Mr Wraith submitted that in this case the nature of the injuries inflicted by the applicant upon the victim fell short of warranting the term "serious injury". He made that submission notwithstanding that trial counsel for the applicant had made no such submission to the judge, nor did she ask the judge at trial to remove the issue from the jury. Her Honour gave full and what seem to me to have been fair instructions to the jury as to the meaning of "serious injury". No objection was taken to the charge. The jury, of their own motion, returned, as I have earlier indicated, to ask the judge to redefine for them the meaning of "serious injury". Again her Honour directed the jury as to that matter in what seems to me to have been unexceptionable terms. The attitude taken by the jury towards that matter, I think, renders untenable Mr Wraith's suggestion to this Court that, in determining the question of serious injury against the interests of his client, the jury must have been attributing to him some of the conduct of his brother. In my view the jury was entitled, in accordance with the directions given to them, to find that the injuries inflicted on the victim by the applicant were serious, in accordance with the meaning given to that term by the Court of Criminal Appeal of this State some 14 years ago. Although Mr Wraith asked us to depart from the meaning given by the Court to the term "serious injury", I indicated to him during the course of his submissions that this Court would be disinclined to do so, having regard to the length of time that that definition has continued to obtain.

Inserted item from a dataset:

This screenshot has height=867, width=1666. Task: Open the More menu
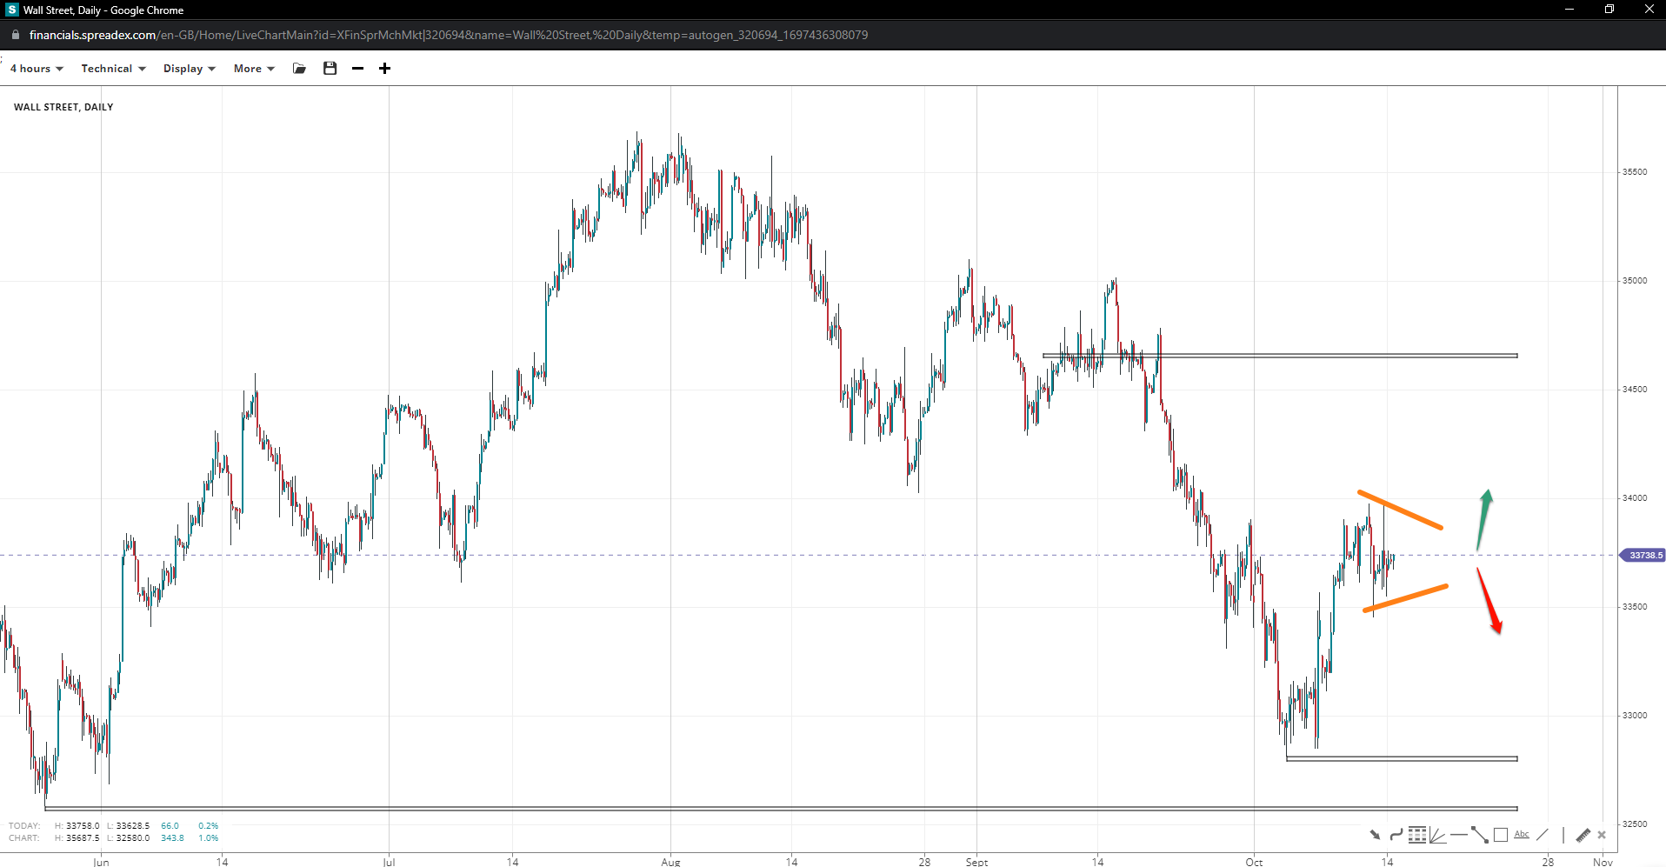point(253,69)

In all the circumstances I would not be prepared to say that the jury in this case was not entitled, on the evidence, to come to the view that the injuries inflicted by the applicant on the victim were serious injuries within the meaning of that term. It seems to me that the jury must be taken to have given full consideration to the issue in the light of the directions given and re-given, and to have concluded, in accordance with proper directions, that the injuries with which they were faced and which had been inflicted by the applicant were indeed a "serious injury" within the meaning of the Act.
Accordingly, I would reject the application for leave to appeal against conviction.
An application has also been made for leave to appeal against the sentence imposed by her Honour. The basis upon which that application is made is that the sentence imposed by her Honour was manifestly excessive and can be seen to be manifestly excessive because it is manifestly disparate to the sentence imposed upon the applicant's brother, who received only six months more as a head sentence and four months more as a minimum term, the brother having been convicted of the more serious offence of intentionally causing serious injury. However, her Honour was careful, in the course of imposing sentence, to take into account a variety of factors, and indeed it seems to me that she took into account all the factors that should reasonably have been taken into account in imposing the sentence on the applicant. One of the matters that she had to take into account was, of course, the unimpressive criminal history which the applicant had managed to accumulate during his years. It seems to me that in the circumstances it was well open to her to impose the sentence which she did. In my view, it is not open to be said that that sentence is unacceptable having regard to the suggested disparity between it and the sentence imposed upon the brother.
In those circumstances I would reject the application for leave to appeal against sentence as well.
EAMES, J.A.:
I agree that the applications for leave to appeal against conviction and sentence should be refused for the reasons given by the learned President.
O'BRYAN, A.J.A.:
I agree.
WINNEKE, P.:
The formal order of the Court is that the applications for leave to appeal against conviction and sentence are refused.